If that sounds like an unpromising premise for a horror novel, that's because this is not in the least bit horrifying. Honestly, I think I've watched scarier episodes of Garth Marenguie's Dark Place. There is a bit of gore, which is probably a touch more graphic than your average Black Library novel, but there is absolutely no tension and the plot lacks any kind of mystery of suspense.
What if we put aside the whole horror thing and just treat this book like any other Black Library novel?
There are certainly some promising elements here. We've had plenty of novels about ordinary Guard troopers and even bog-standard law enforcement in the, far more successful, Warhammer Crime series. But I can't think of a book that focuses exclusively on the high politics of planetary governors before. Ashielle, the book's main character, takes on the throne after her farther and older siblings are assassinated by a rival aristocratic family who seem to be super into BDSM for some reason. She has to assert her authority while avoiding meeting a similar fate and stabilise the political tensions now threatening to boil over on her home world. It's a promising start.

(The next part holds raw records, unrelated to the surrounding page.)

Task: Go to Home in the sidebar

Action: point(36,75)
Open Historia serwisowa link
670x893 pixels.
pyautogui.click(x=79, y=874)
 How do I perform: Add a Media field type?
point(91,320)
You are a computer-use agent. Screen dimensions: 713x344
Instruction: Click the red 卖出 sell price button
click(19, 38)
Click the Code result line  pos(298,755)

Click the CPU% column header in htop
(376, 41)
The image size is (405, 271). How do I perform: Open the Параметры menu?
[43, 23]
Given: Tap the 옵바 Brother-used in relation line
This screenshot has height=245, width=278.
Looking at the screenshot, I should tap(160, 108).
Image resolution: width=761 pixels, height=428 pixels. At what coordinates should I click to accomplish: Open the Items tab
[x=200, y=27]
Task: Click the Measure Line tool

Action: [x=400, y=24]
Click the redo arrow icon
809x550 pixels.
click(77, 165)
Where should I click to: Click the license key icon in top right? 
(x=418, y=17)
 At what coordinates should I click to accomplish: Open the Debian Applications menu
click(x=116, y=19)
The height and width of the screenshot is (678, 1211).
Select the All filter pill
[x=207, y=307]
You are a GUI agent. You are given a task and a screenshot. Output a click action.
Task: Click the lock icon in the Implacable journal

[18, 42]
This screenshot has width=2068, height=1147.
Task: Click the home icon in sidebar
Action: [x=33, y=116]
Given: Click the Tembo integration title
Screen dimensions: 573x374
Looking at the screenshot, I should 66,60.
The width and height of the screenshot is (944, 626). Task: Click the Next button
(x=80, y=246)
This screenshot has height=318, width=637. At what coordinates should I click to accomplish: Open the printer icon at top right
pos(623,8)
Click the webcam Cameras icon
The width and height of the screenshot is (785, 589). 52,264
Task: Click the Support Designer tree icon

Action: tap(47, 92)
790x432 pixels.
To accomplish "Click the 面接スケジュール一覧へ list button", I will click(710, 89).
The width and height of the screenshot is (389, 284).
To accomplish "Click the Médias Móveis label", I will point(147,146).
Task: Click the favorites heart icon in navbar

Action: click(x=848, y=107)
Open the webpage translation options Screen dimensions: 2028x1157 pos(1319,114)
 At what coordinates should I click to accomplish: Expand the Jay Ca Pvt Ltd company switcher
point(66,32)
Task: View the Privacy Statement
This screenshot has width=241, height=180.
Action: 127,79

Unfortunately, I think that without the usual set-piece action scenes which characterise Black Library, nor any kind of proper mystery or plot twists, the book just didn't really have much to sustain my interest for a full novel. I cared a little bit about Ashielle, but she is neither particularly deeply, nor sympathetically, sketched out. The book is further slowed down by a largely pointless side plot involving a lower-ranking politician in which he spends most of the time being pretty bored and frustrated, leading to much the same emotions in me.
If you want palace intrigue in the 41st millennium, I'd recommend perhaps the Warhammer Crime novels Bloodlines or Flesh and Steel which play in somewhat similar territory and are far more compelling reads.